AspNetCore Identity User missing ApplicationUser custom properties

Question

I spun up a simple AspNetCore (3.0 preview) web application based on a built in template with in-app authentication (following basic tutorials).

I can run my app and when I try to go to a secured page I'm required to log in.

I register and can log in as expected. I can find my user in the AspNetUsers table in the database.

I successfully modified ApplicationUser to add CustomTag (string) and ran the EF migration and updates to get this column added to the AspNetUsers table. I populated the column using a SQL UPDATE AspNetUsers... command, so the column now contains "Hello World!".

Now I run my app but I have no useful data about the authenticated user, other than that he is authenticated.

I put a breakpoint in the controller action to view the authenticated ApplicationUser and I see the identity with 13 claims added by IdentityServer4, but I don't know how this relates to my user? The user is authenticated but name is NULL. This user doesn't have my custom property "CustomTag". Am I looking in the wrong place?

Lots of searches lead to in depth articles about how to extend the model (done that) and how to run EF migrations (done that).

Lots of searches lead to in depth articles about how to override IdentityServer4's code and UI, but there's none of that in my templated app, so I'm at a loss as to where I should be looking to modify code.

Can anyone point me to something telling me how to get my ApplicationUser custom properties visible in a controller action handler?

Answer 1

You're dealing with two separate things here. Identity is a user management system. It's separate from the authentication/authorization middleware in ASP.NET Core (which can be used with or without Identity).

When you authenticate, a ClaimsPrincipal is created. The Entity Framework Identity provider fills some of the claims based on what's in the AspNetUsers table in the database, but only the things it intrinsically knows about. It obviously has no built-in knowledge of custom properties you've added, so those aren't included. Identity Server simply acts as a centralized identity provider, creating this principal, and then sending that back to the requesting application.

Long and short, you're not dealing with ApplicationUser here, but rather just a collection of claims associated with a particular principal created from the authentication.

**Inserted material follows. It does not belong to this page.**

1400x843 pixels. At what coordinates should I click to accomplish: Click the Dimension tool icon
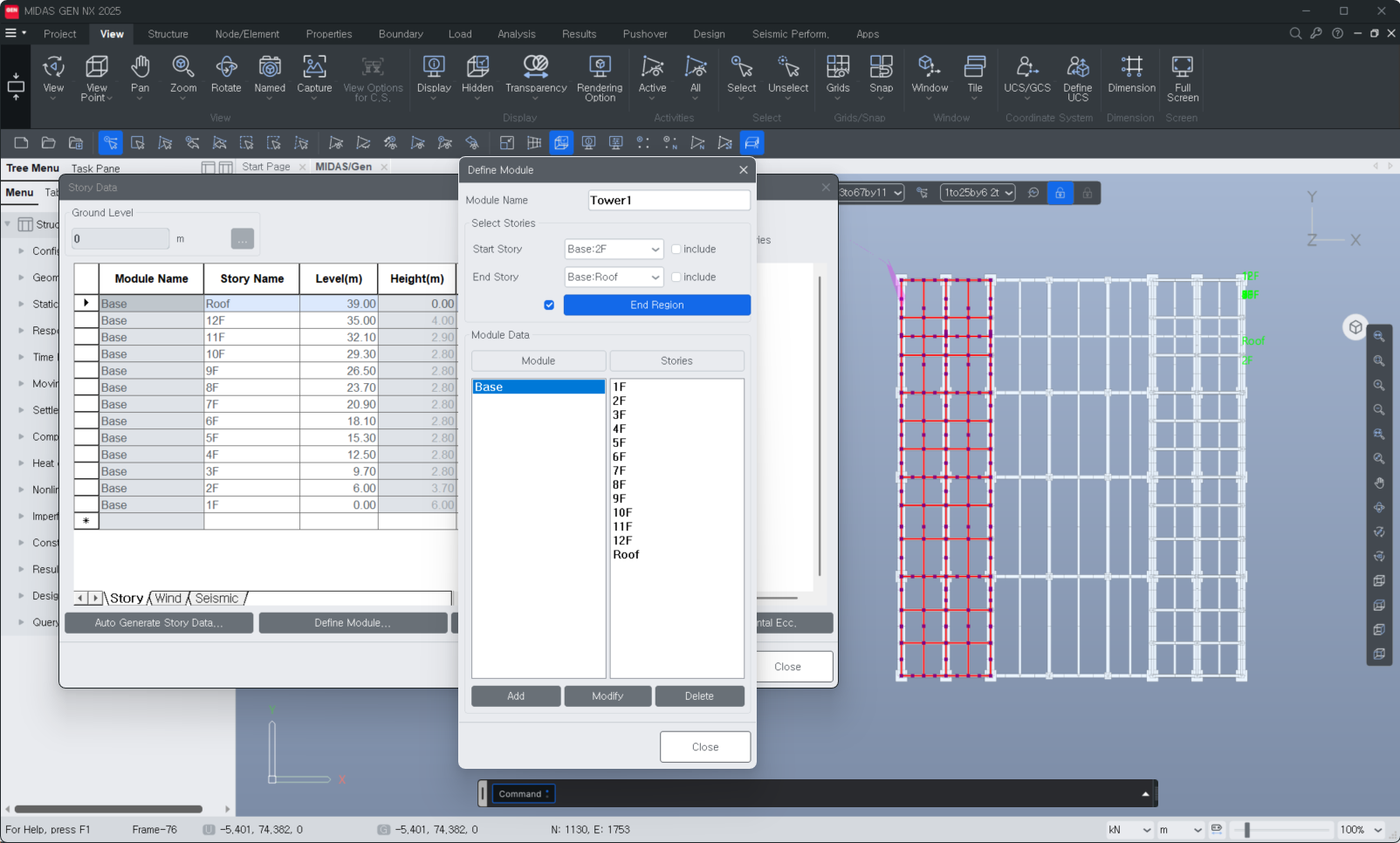1131,73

If you want, you can fetch the actual associated ApplicationUser to get at any custom data on that any time:

var user = await _userManager.FindByIdAsync(User.FindFirstValue(ClaimTypes.NameIdentitifer));

You can also choose to supplement the claims collection via deriving from UserClaimsPrincipalFactory<TUser> and overriding CreateAsync, to add additional claims from any source, including the database. That works only directly in ASP.NET Core, though. For Identity Server, you need to implement a custom IProfileService.

Answer 2

If you want to retrieve the full details about the current user you can use code like this within your controller actions:

var user = await _userManager.GetUserAsync(User); //_userManager is an instance of UserManager<TUser>

If you'd rather have the claims loaded into the auth cookie when you sign in then you could create and register (via IdentityBuilder.AddClaimsPrincipalFactory<TFactory>()) your own UserClaimsPrincipalFactory<TUser, TRole> implementation that could add your additional properties as claims when signing in, thus meaning you wouldn't have to hit the database.